A movie (Figure 14 ) shows the evolution of the density up to the time of shock collision at t = 0.4200. The movie was obtained with the relativistic PPM code of Martí and Müller [181 ]. The presence of very narrow structures involving large density jumps requires very fine zoning to resolve the states properly. For the movie a grid of 4000 equidistant zones was used. The relative error in the density of the left (right) shell is always less than 2.0% (0.6%), and is about 1.0% (0.5%) at the moment of shock collision. Profiles obtained with the relativistic Godunov method (first-order accurate, not shown) show relative errors in the density of the left (right) shell of about 50% (16%) at t = 0.20. The errors drop only slightly to about 40% (5%) at the time of collision (t = 0.420).
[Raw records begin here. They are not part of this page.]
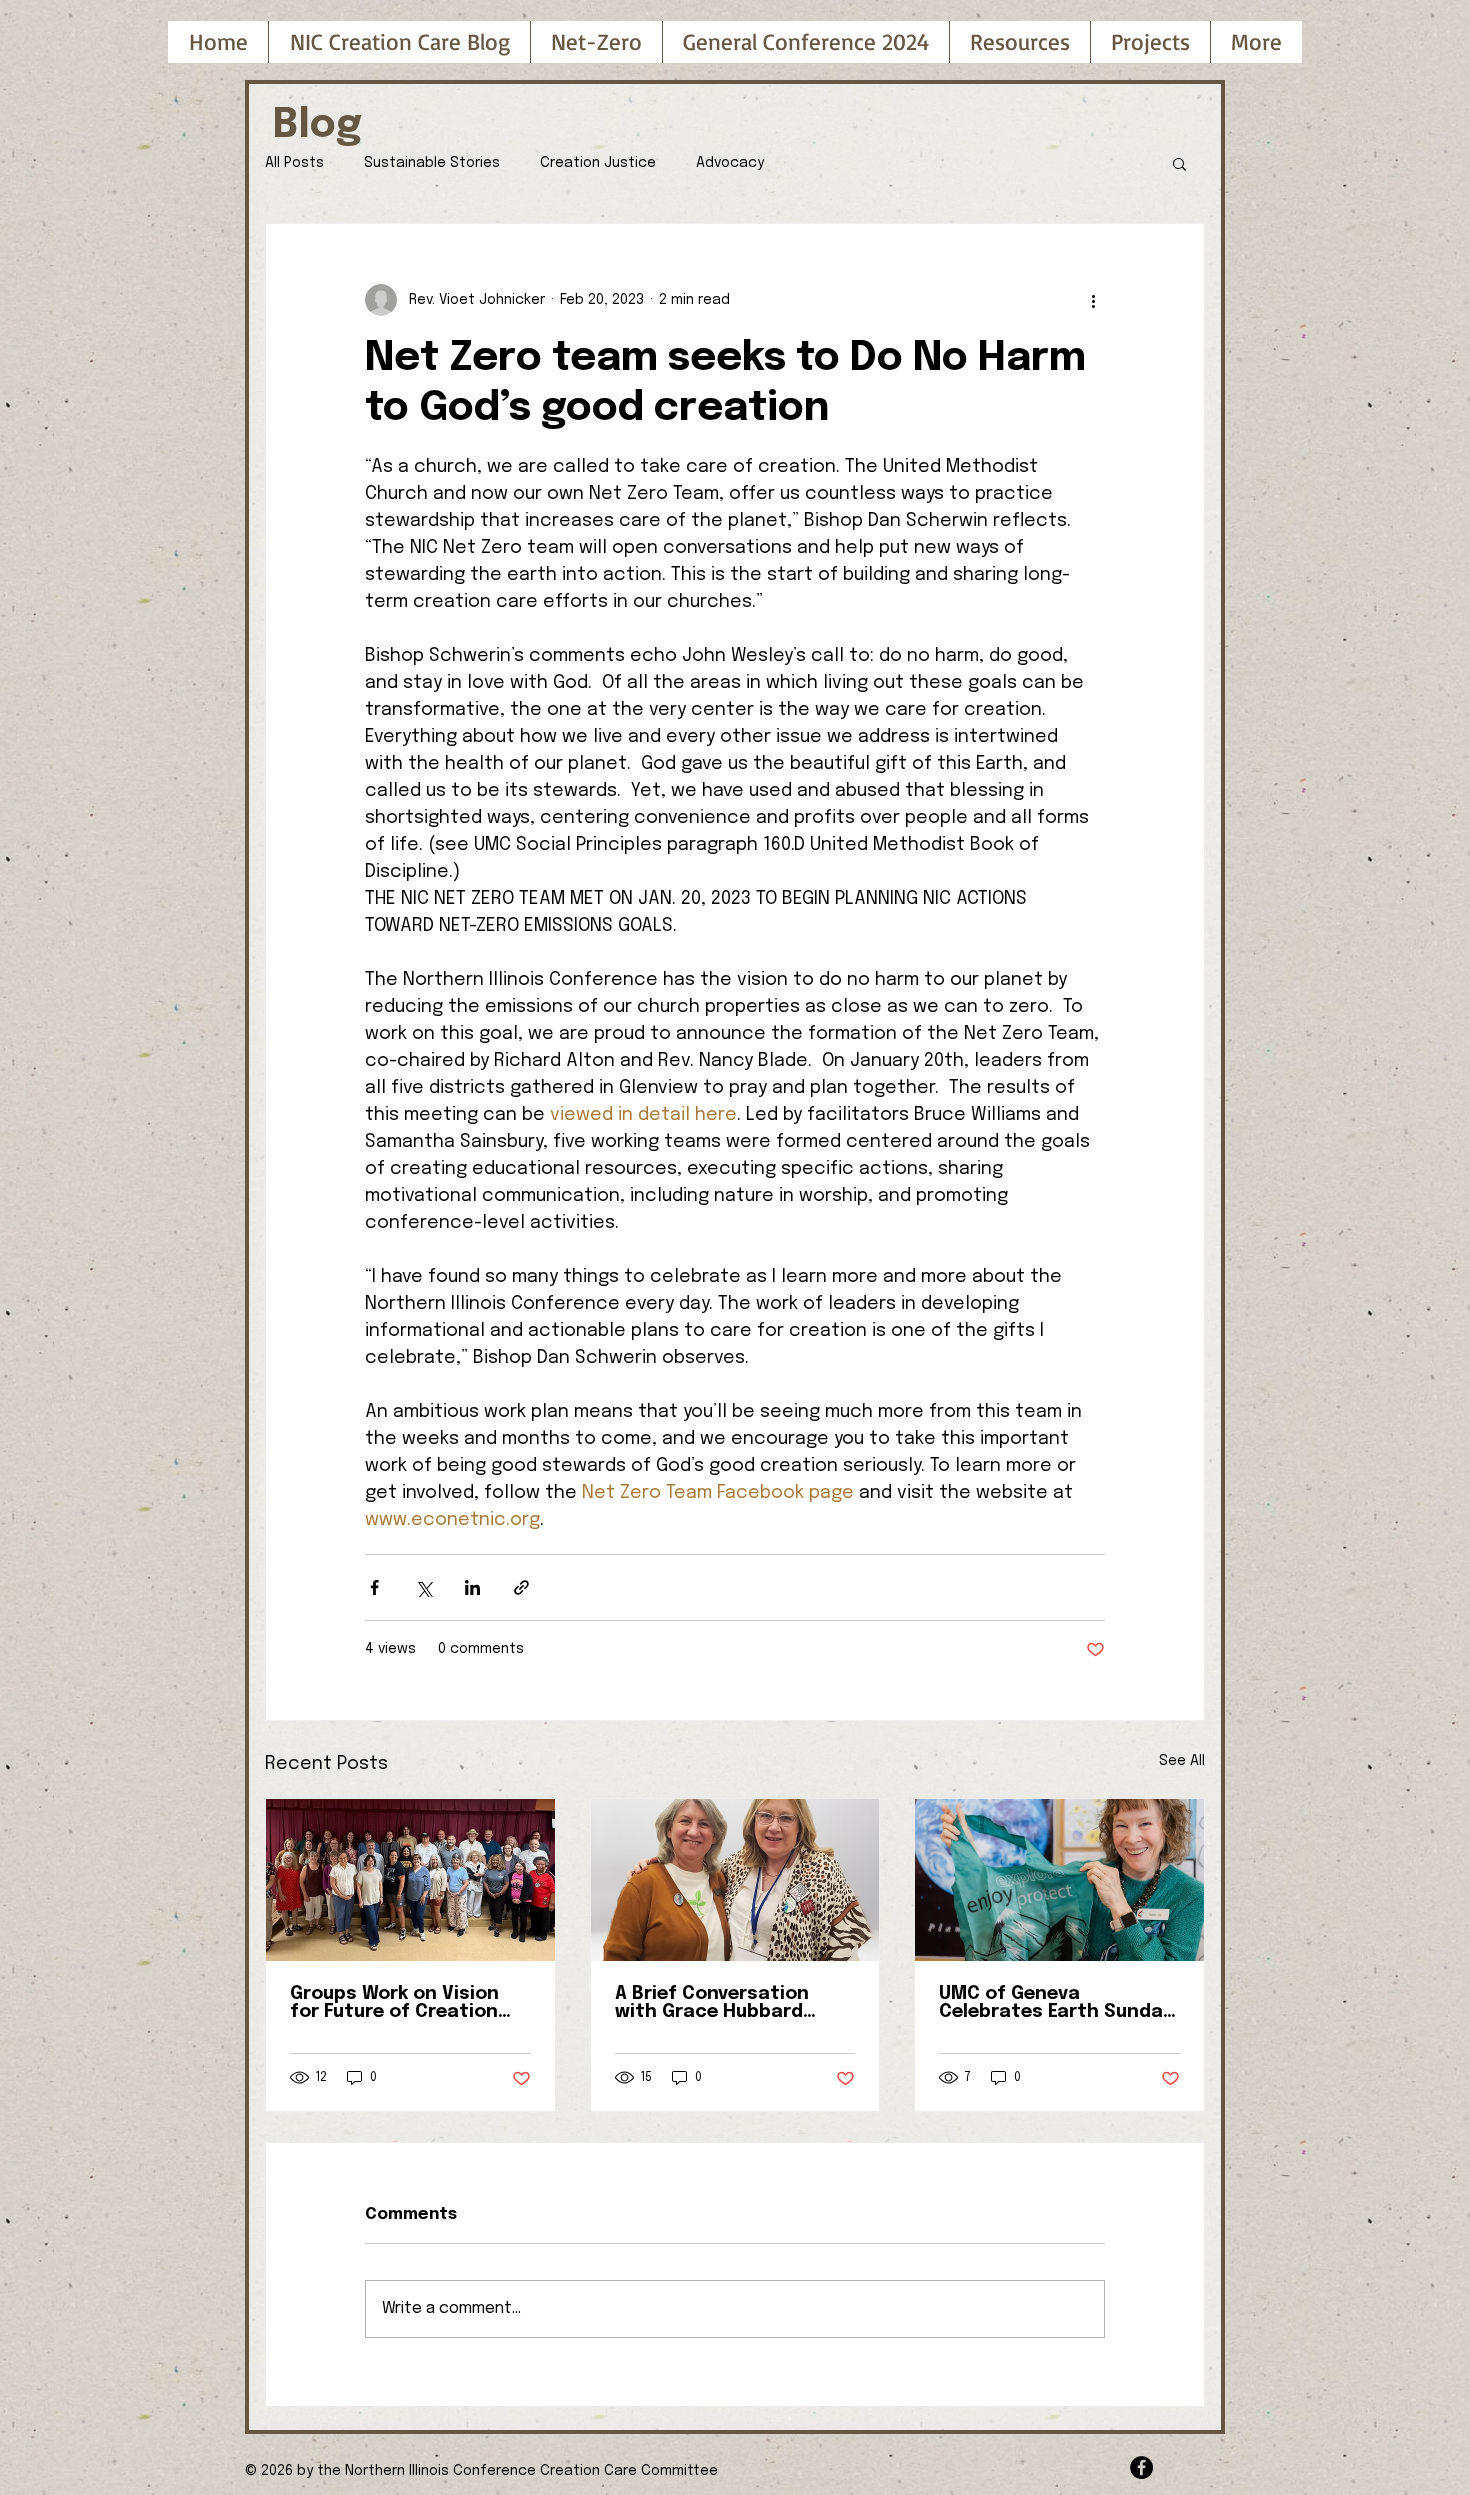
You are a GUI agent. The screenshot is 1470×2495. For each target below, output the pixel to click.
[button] (805, 42)
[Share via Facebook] (374, 1587)
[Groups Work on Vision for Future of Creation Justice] (410, 1880)
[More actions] (1093, 300)
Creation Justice (598, 163)
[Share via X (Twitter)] (423, 1587)
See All (1182, 1761)
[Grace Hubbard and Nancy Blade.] (735, 1880)
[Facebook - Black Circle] (1141, 2467)
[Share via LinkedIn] (472, 1587)
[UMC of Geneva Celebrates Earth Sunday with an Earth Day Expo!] (1059, 1880)
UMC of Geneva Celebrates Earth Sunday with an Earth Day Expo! (1056, 2003)
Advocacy (730, 163)
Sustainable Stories (432, 163)
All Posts (294, 163)
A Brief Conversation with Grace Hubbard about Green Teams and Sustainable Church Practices (727, 2003)
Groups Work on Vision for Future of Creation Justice (394, 2003)
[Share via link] (521, 1587)
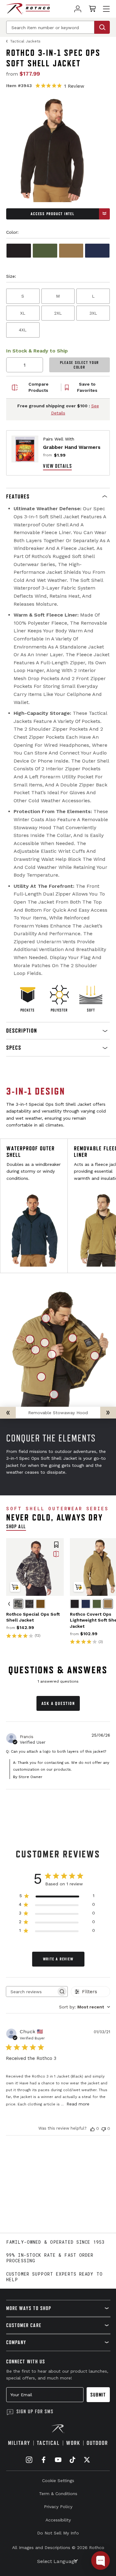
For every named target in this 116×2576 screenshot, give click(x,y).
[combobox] (84, 2006)
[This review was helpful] (92, 2128)
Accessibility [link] (58, 2519)
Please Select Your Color (79, 365)
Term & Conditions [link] (58, 2493)
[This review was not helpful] (103, 2128)
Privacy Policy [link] (58, 2506)
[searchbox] (31, 1991)
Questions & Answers (58, 1669)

A movie (Figure 15 ) shows the numerical solution after the interaction has occurred. Compared to the other movie (Figure 14 ), a very different scaling for the x-axis had to be used to display the narrow dense new states produced by the interaction. Obviously, the relativistic PPM code resolves the structure of the collision region satisfactorily well, the maximum relative error in the density distribution being less than 2.0%. When using the first-order accurate Godunov method instead, the new states are strongly smeared out, and the positions of the leading shocks are wrong.